Last year, a team of U.S. researchers applied the pruning shears to computer chips to trim away rarely used portions of digital circuits. The result was chips that made the occasional mistake, but were twice as fast, used half as much energy, and were half the size of the original. Now, building on the same “less is more” idea, the researchers have built an “inexact” prototype silicon chip they claim is at least 15 times more efficient than current technology in terms of speed, energy consumption and size.
In the traditionally exacting world of computing, it might seem counter intuitive to set out to develop a chip that is allowed to make a few errors. But by managing the probability of errors and restricting which calculations are allowed to produce errors, the research team led by Krishna Palem has been able to slash energy demands while also boosting performance.

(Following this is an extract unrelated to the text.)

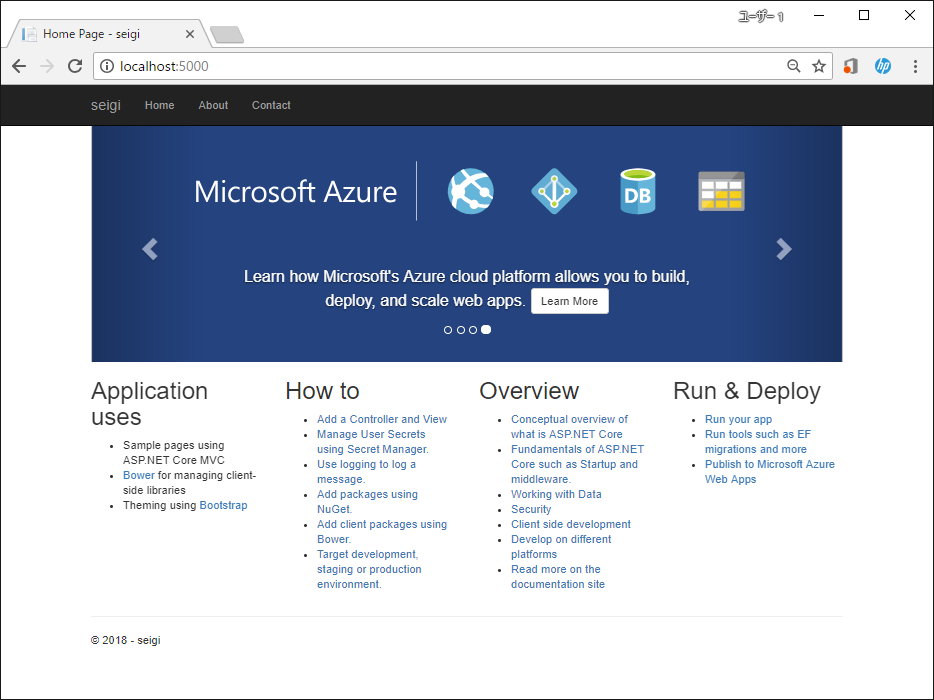Click the localhost:5000 address bar
The image size is (934, 700).
point(440,66)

In addition to removing certain processing components, the team also employed another innovation in the prototype chip to further cut energy demands called “confined voltage scaling,” which trades some performance gains by taking advantage of improvements in processing speed.

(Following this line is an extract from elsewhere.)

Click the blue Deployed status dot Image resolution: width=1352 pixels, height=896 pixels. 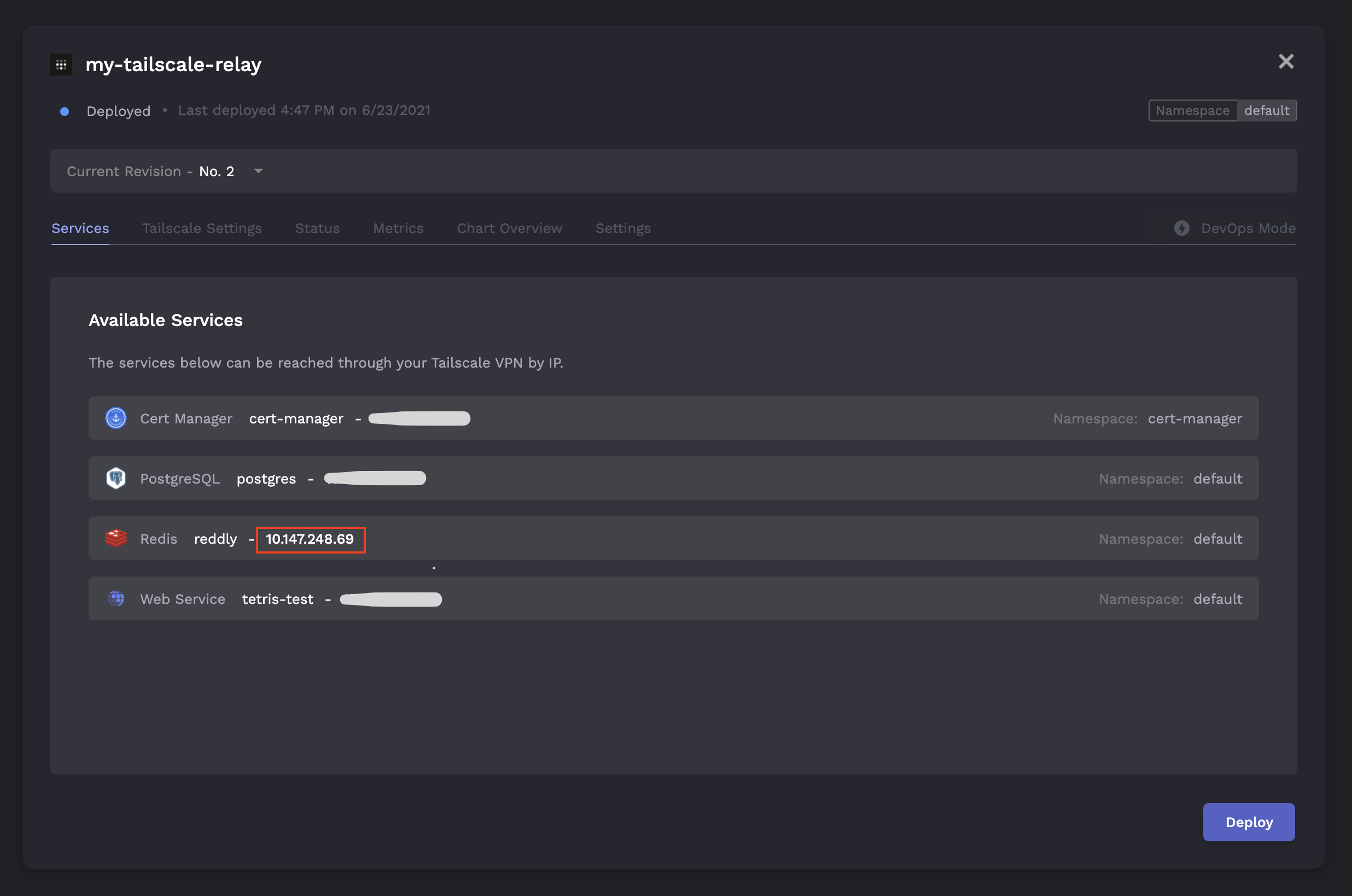pyautogui.click(x=65, y=112)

“In the latest tests, we showed that pruning could cut energy demands 3.5 times with chips that deviated from the correct value by an average of 0.25 percent,” said Avinash Lingamneni, a Rice graduate student and co-author of the study. “When we factored in size and speed gains, these chips were 7.5 times more efficient than regular chips. Chips that got wrong answers with a larger deviation of about 8 percent were up to 15 times more efficient.”
While you probably wouldn’t want to find any inexact chips in the cockpit of an airplane or a missile guidance system, there are plenty of applications where a certain margin of error is acceptable.
“Particular types of applications can tolerate quite a bit of error. For example, the human eye has a built-in mechanism for error correction,” says project co-investigator Christian Enz. “We used inexact adders to process images and found that relative errors up to 0.54 percent were almost indiscernible, and relative errors as high as 7.5 percent still produced discernible images.”
Palem says devices such as hearing aids, cameras and other electronic gadgets that use special-purpose “embedded” microchips are likely to be the first applications for the pruned processors.
The inexact design is also integral to the I-slate educational tablet being developed by the Rice-NTU Institute for Sustainable and Applied Infodynamics (ISAID). Intended for Indian classrooms where there is no power, the low-cost tablet is being designed to run on solar power from small panels like those found on solar-powered calculators by using pruned chips that cut power requirements in half.
Earlier this year, Indian officials in the Mahabubnagar District announced plans to put 50,000 I-slates into middle and hig school classrooms over the next three years. Palem expects the first I-slates, along with the first prototype hearing aids, to contain pruned chips will appear by 2013.
The research team, made up of experts from Rice University in Houston, Singapore’s Nanyang Technological University (NTU), Switzerland’s Center for Electronics and Microtechnology (CSEM) and the University of California, Berkeley, unveiled their prototype pruned chips at the ACM International Conference on Computing Frontiers in Calgliari, Italy, this week, where they picked up best-paper honors.